Ways to Build Customer Retention
Arthur Middleton Hughes
In a new global business climate, marketing has become a company’s most profitable way of expanding its size and its profits. Developing a broad, loyal customer base is increasingly important as faster media and more available marketing resources allow firms to grab larger and larger market shares of their industry. In this article, renown-marketing theorist, Arthur Middleton Hughes, writes that the loyalist customers are always a company’s most profitable. Because of this, firms should focus their marketing funds and effort towards customer retention, not acquisition.

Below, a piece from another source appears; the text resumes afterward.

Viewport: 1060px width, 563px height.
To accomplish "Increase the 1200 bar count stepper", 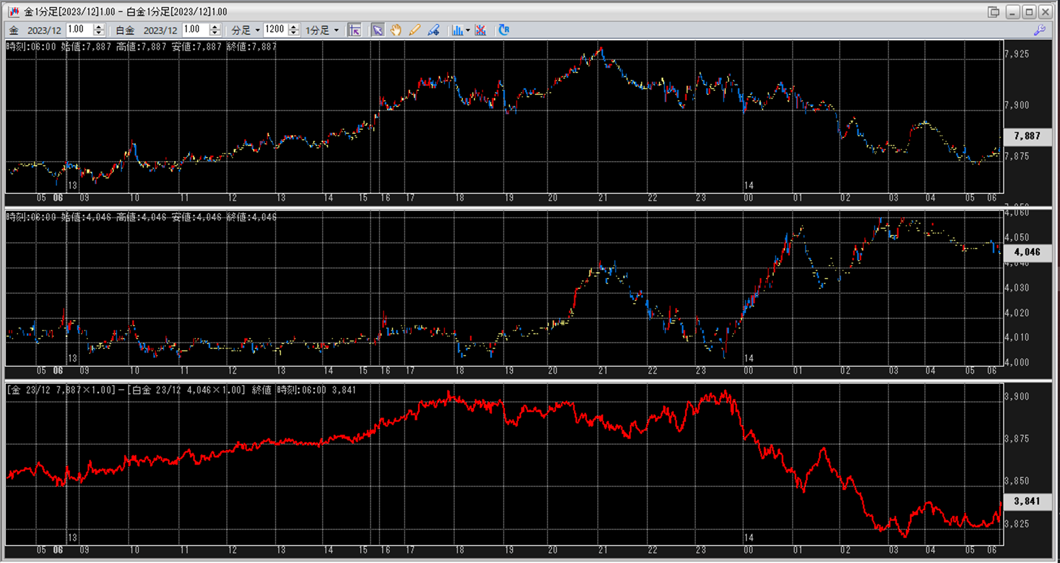I will [294, 27].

To do this, Hughes recommends a few of his own marketing strategies. First, show persistence and sincerity in customer relations management. Hughes believes that by contacting customers who have proven interest in a company’s merchandise (i.e. one time purchasers), a company can gain trust by showing that they care about individual purchases and needs. In addition to contacting often, a firm should also make an effort to make each contact a personalized contact- sending cards and offers specifically catering to an individual’s needs. This is best achieved by creating a large database in which customer demographic as well as logistical (sales information) data are stored simultaneously. Hughes also believes that by creating loyalty programs, firms can encourage already loyal customers to stay loyal because the momentum of shifting to a new company would be too great even if the new company offered a better deal.
Finally, Hughes recommends two other tactics for effective marketing: utilizing multi-channel communications and keep records of customer retention rates as a result of differing strategies. Multi-channel media such as the Internet increase exposure at low costs to firms simply because of its speed and convenience. Customer retention statistics can help determine the best set of marketing strategies for a company’s particular set of customers.
Obviously, SPSS software solutions work in the interest of customer retention strategies because they help target the customers that will be most responsive to retention campaigns. Regressions and predictive models help uncover the hidden factors behind retention probabilities and scores. In addition, CHAID software and other probability segmentations can help marketers determine other useful probabilities such as “second selling” probabilities -the probability that a first time or one time buyer will buy another item given the similarities of the products and their purchasers.